I don't follow your step $4$. $\alpha \cdot 1_A = f(\alpha)$ which is an element of $A$, NOT an element of $R$, so surely $\alpha$ can't be replaced by $\alpha \cdot 1_A$. That step is invalid. [Hint : You need to use axiom LA.5. to prove that $f(\alpha \beta) = f(\alpha) f(\beta)$]

Peter said:
Now, we also need to show that $$f$$ maps identity $$1_R$$ to identity $$1_A$$, that is

$$1_R f = 1_A$$

But,

$$1_R f = 1_R 1_A$$ ... ... Definition of f

$$= 1_A$$ ... ... by L.A.4

This looks good.

Peter said:
Now, given the above:

$$xy $$

$$= ( \alpha f ) ( \beta f )$$ ... ... definition of $$x,y$$

$$= ( \alpha \beta ) f $$ ... ... since f is a homomorphism

$$= ( \beta \alpha ) f$$ ... ... since $$R$$ is commutative

$$= ( \beta f ) ( \alpha f)$$ ... ... since f is a homomorphism

$$= yx$$

Hence $$x \in Z(A)$$ as required ...

You have only proved that element of $f(R)$ commute with each other, NOT $f(R) \subseteq Z(A)$. You need to show that $xf(y) = f(y)x$ for all $x \in A$ and $y \in R$ to accomplish this.
 
Last edited:
mathbalarka said:
This part is good.
I don't follow your step $4$. $\alpha \cdot 1_A = f(\alpha)$ which is an element of $A$, NOT an element of $R$, so surely $\alpha$ can't be replaced by $\alpha \cdot 1_A$. That step is invalid. [Hint : You need to use axiom LA.5. to prove that $f(\alpha \beta) = f(\alpha) f(\beta)$]
This looks good.
You have only proved that element of $f(R)$ commute with each other, NOT $f(R) \subseteq Z(A)$. You need to show that $xf(y) = f(y)x$ for all $x \in A$ and $y \in R$ to accomplish this.
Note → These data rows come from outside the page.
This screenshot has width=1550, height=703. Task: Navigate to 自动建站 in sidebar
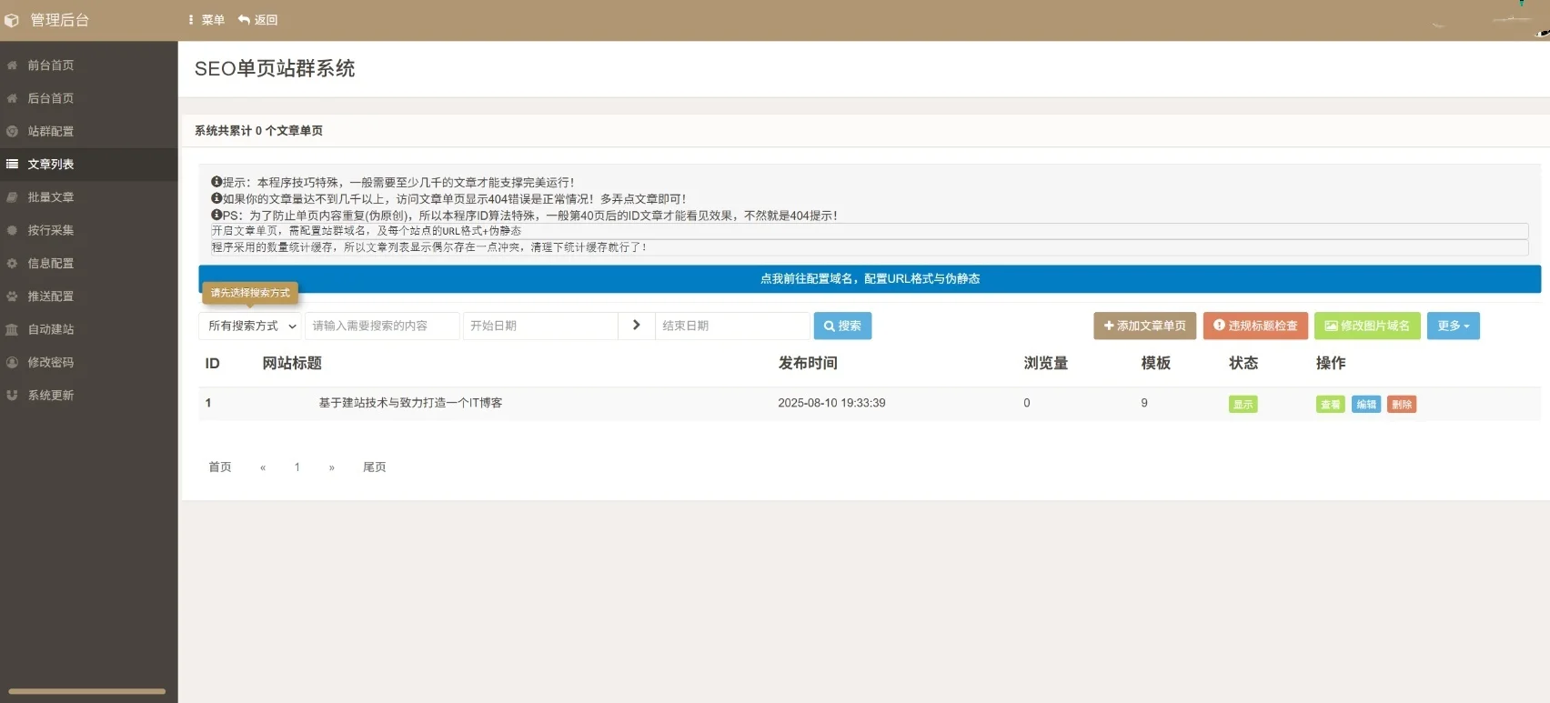50,329
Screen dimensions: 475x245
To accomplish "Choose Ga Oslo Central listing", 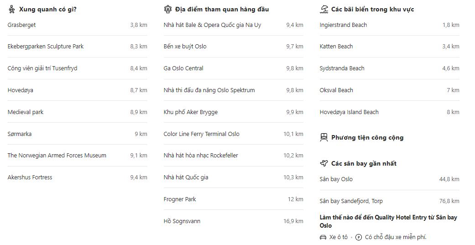I will [x=233, y=68].
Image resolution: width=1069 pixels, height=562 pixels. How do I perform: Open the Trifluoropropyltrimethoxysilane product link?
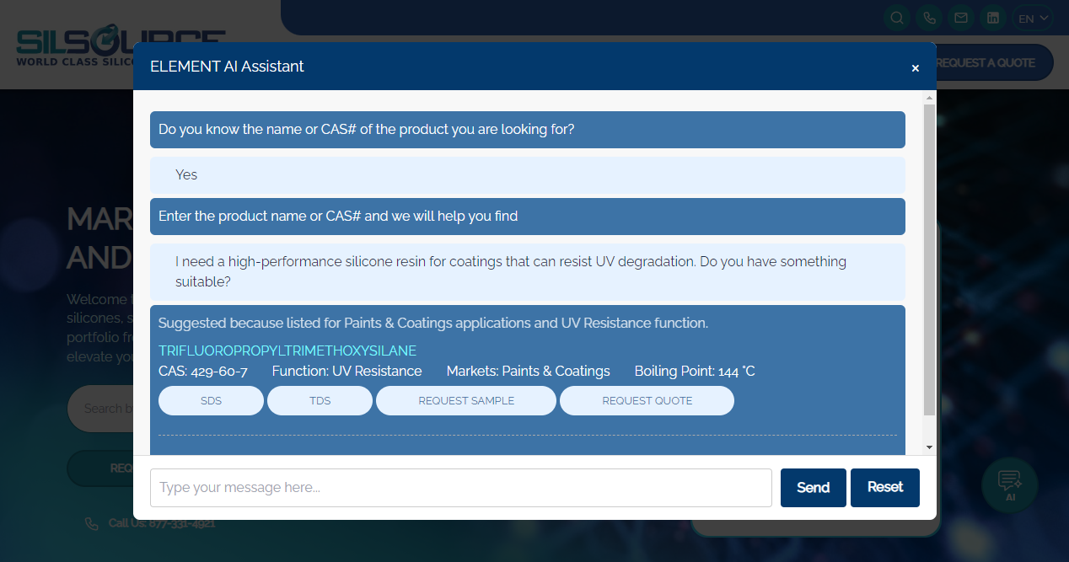tap(287, 351)
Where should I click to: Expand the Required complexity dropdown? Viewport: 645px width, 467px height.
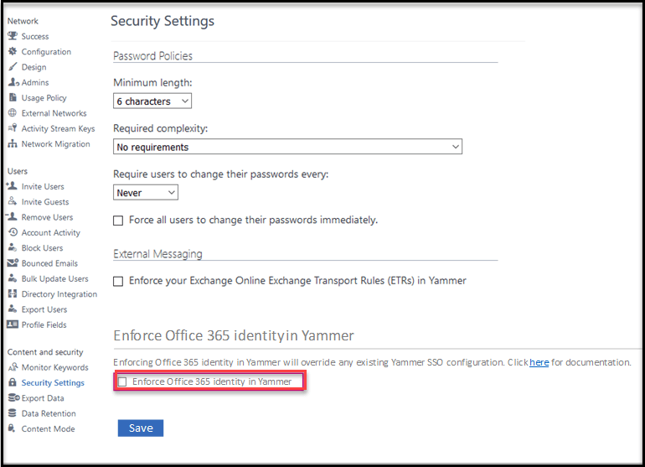[287, 148]
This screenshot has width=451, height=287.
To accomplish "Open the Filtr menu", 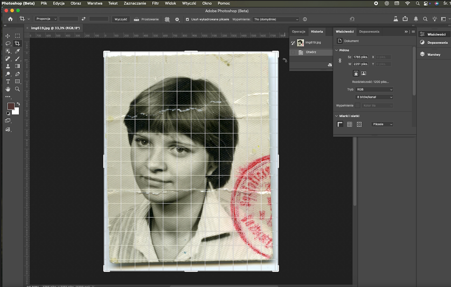I will pos(156,3).
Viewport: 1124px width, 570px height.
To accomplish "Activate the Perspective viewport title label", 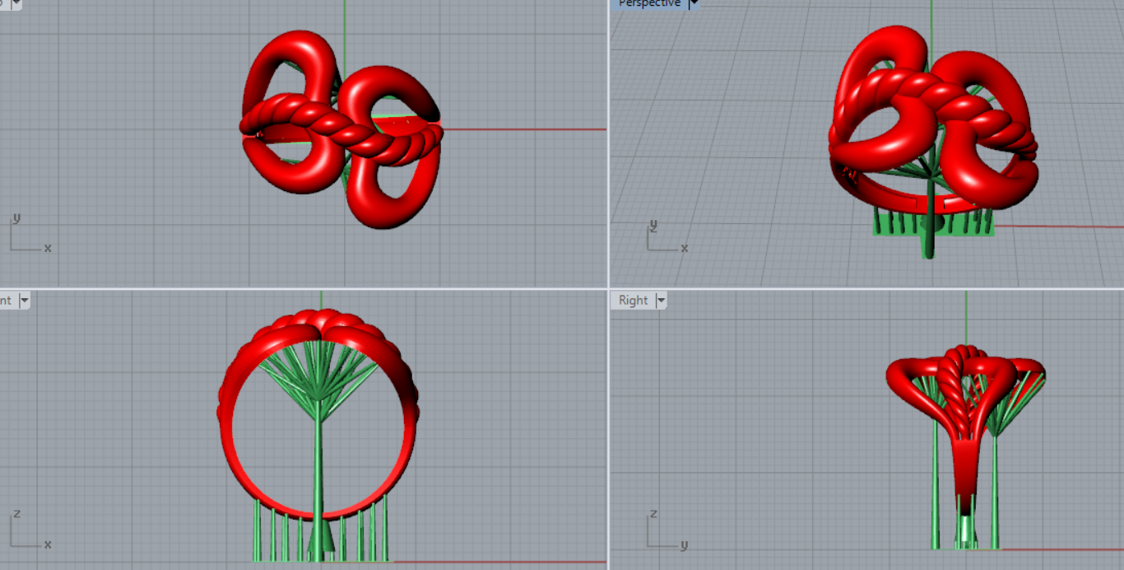I will pos(649,4).
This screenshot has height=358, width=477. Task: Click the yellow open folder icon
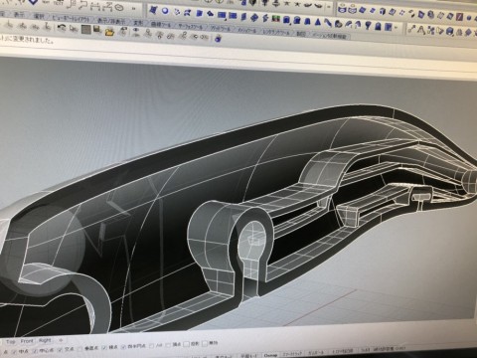click(109, 32)

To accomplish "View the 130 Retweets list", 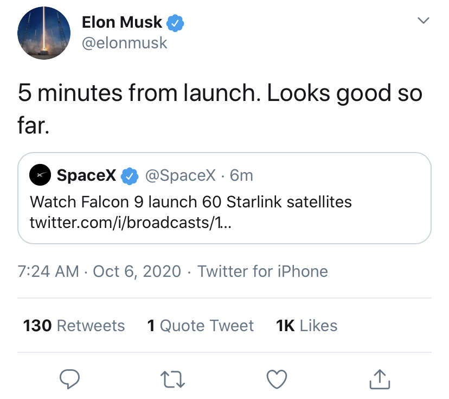I will pyautogui.click(x=74, y=326).
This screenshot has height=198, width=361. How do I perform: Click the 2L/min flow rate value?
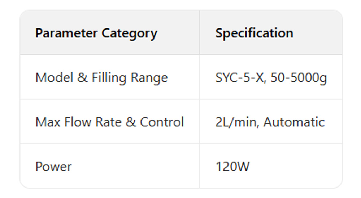(x=236, y=122)
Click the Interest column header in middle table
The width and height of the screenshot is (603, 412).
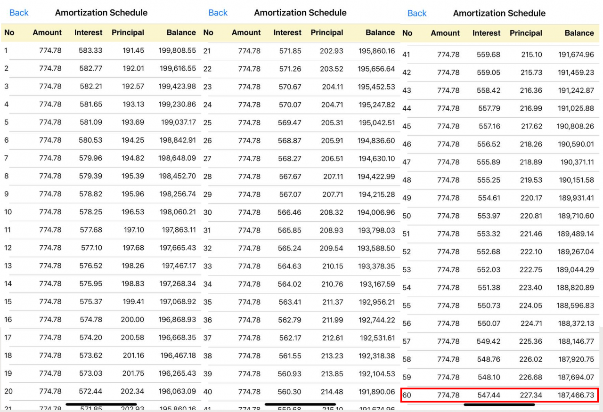(x=287, y=33)
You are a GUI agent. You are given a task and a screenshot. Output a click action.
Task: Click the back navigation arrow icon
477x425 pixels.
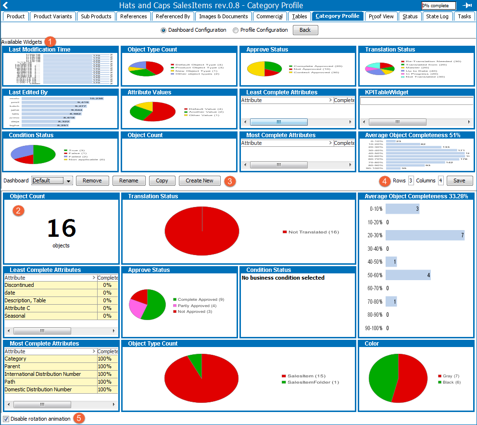click(x=5, y=5)
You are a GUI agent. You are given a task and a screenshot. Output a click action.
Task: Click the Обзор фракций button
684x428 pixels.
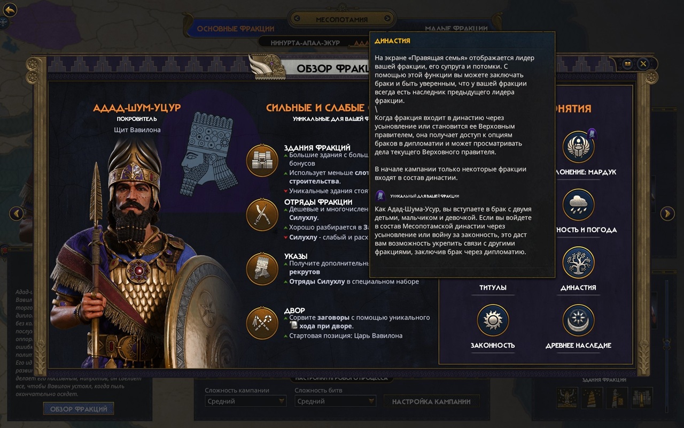click(x=79, y=409)
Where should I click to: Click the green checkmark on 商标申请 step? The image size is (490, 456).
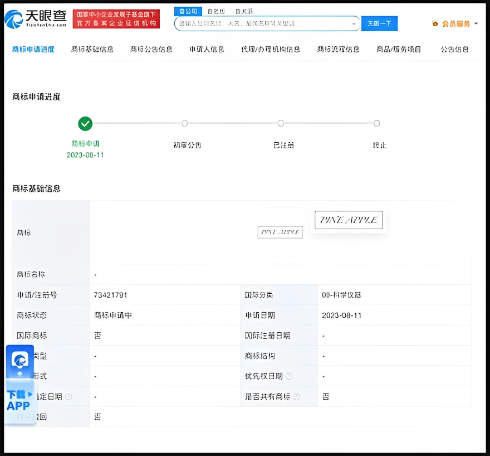[85, 123]

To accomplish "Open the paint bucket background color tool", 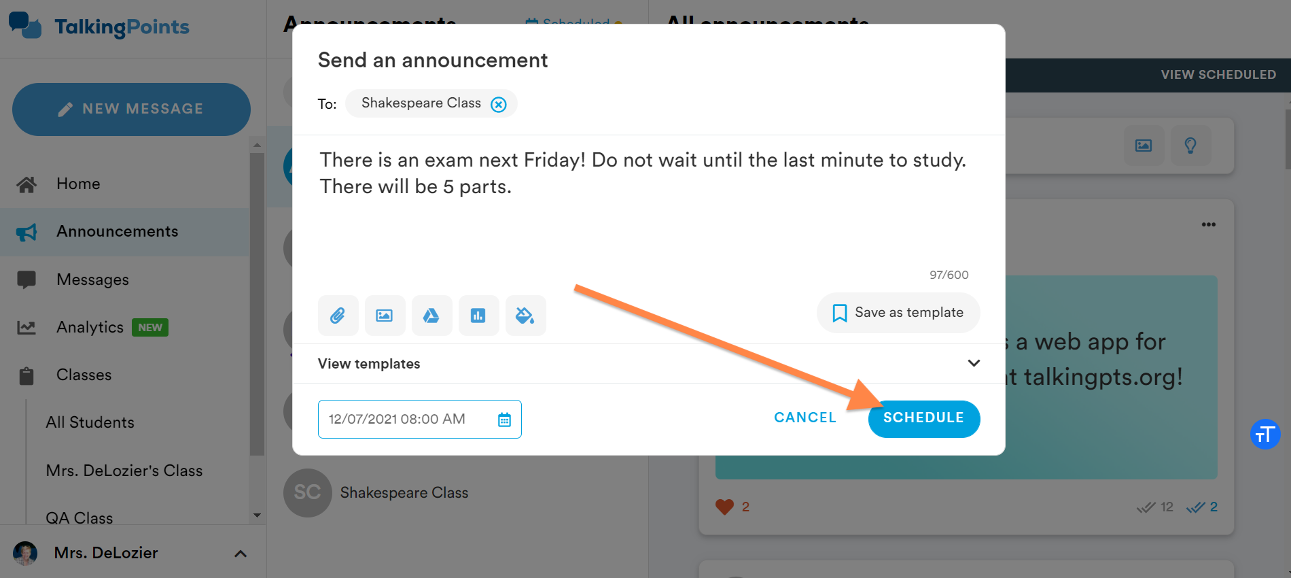I will point(525,316).
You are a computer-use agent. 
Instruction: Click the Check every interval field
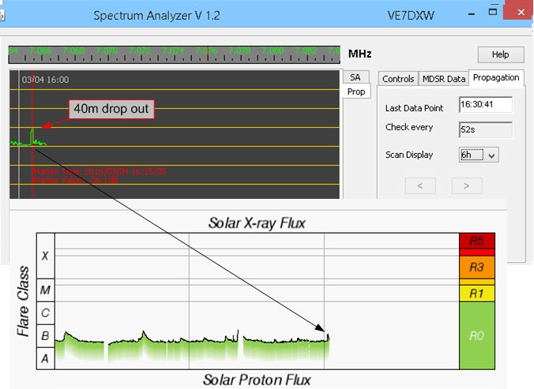tap(485, 129)
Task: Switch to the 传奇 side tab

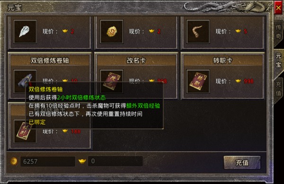Action: click(x=278, y=32)
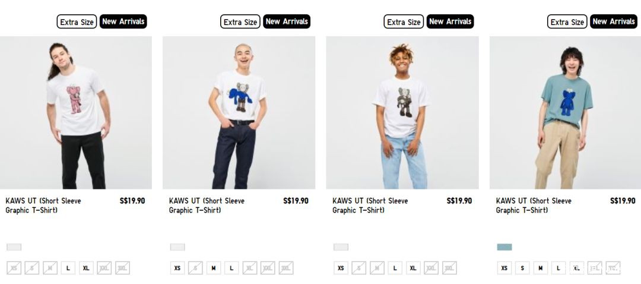
Task: Select size XL for pink KAWS figure shirt
Action: [86, 268]
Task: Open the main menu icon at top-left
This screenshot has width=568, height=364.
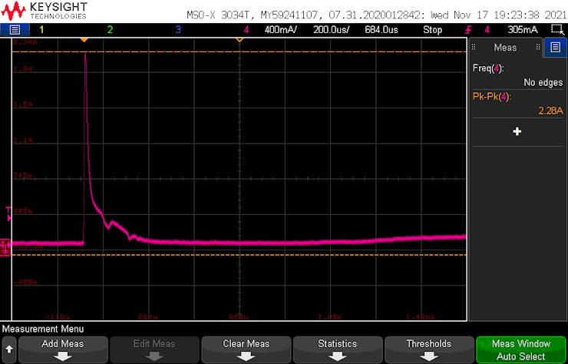Action: pyautogui.click(x=15, y=30)
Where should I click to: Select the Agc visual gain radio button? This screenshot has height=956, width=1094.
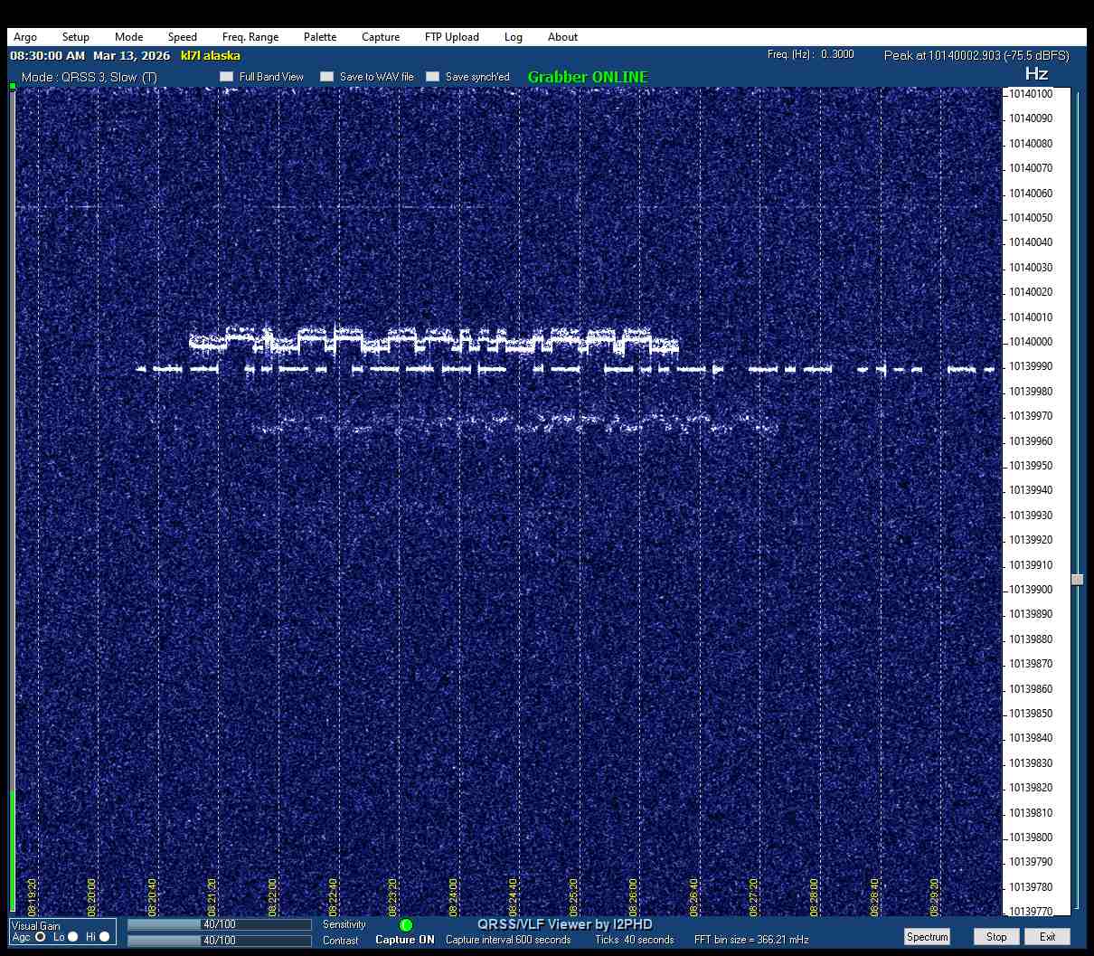(x=41, y=937)
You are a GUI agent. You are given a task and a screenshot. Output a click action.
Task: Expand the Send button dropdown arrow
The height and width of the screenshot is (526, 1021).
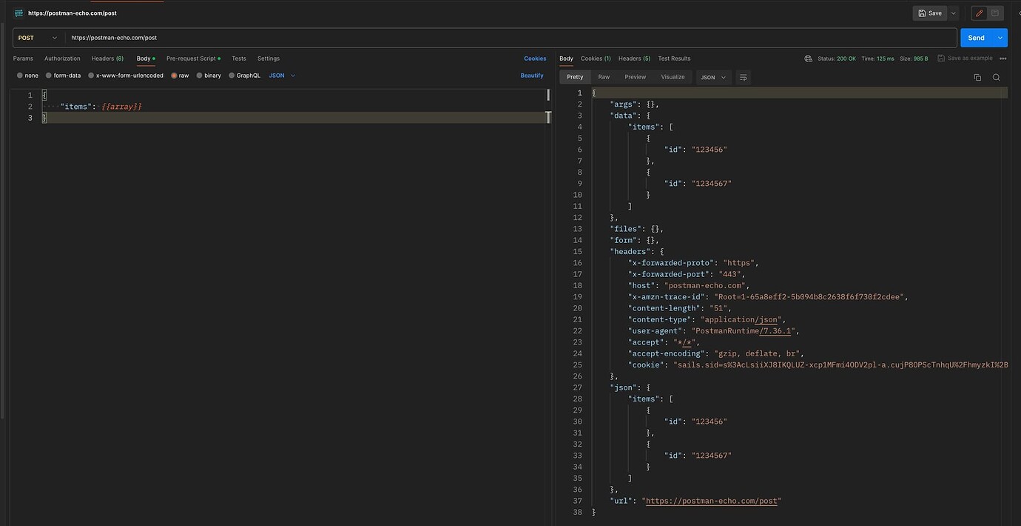pos(1000,38)
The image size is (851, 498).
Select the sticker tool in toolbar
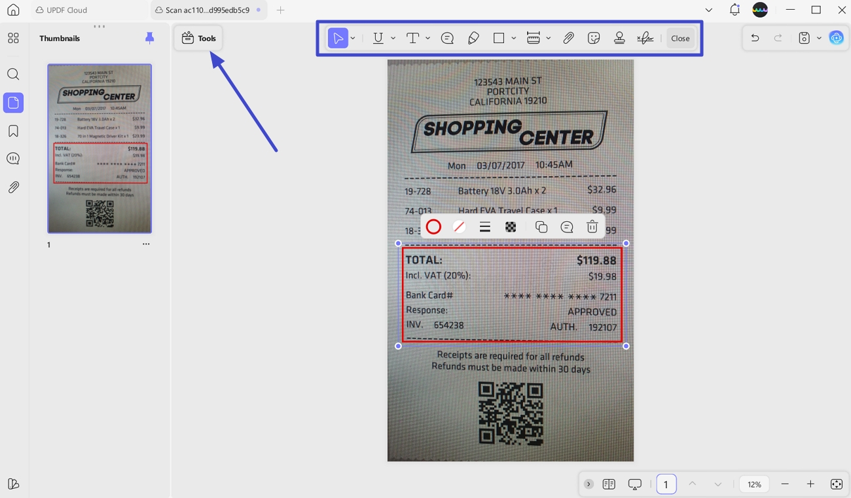coord(594,38)
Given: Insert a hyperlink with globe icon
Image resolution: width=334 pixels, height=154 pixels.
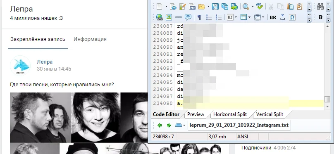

Thanks for the critique and feedback Mathbalarka ... Getting tired now ... But will check all you have said tomorrow ...

Thanks again,

Peter
 
(LA.5) states that:

$(\alpha\cdot x)y = x(\alpha\cdot y) = \alpha \cdot (xy)$ for all $\alpha \in R$, and all $x,y \in A$.

Now suppose $a \in (R)f$ (I am writing the mappings on the right, which is a bit odd in this scenario, because we have a LEFT action).

We want to show that for any $x \in A$:

$ax = xa$.

Since $a \in (R)f$, we have: $a = \alpha f$ for some $\alpha \in R$.

By definition, $\alpha f = \alpha \cdot 1_A$.

Applying (LA.5) we have:

$ax = (\alpha f)x = (\alpha \cdot 1_A)x = 1_A(\alpha \cdot x) = \alpha \cdot x$

$= \alpha \cdot (x1_A) = x(\alpha \cdot 1_A) = x(\alpha f) = xa$.

The idea is: "scalars" commute with "vectors" (or rather, the embeddings of scalars in $A$ afforded by $f$ do).

Note that this is an embedding (of necessity) when $R$ is a FIELD (as the only ring-homomorphisms from a field are injective, if we require "unity be preserved").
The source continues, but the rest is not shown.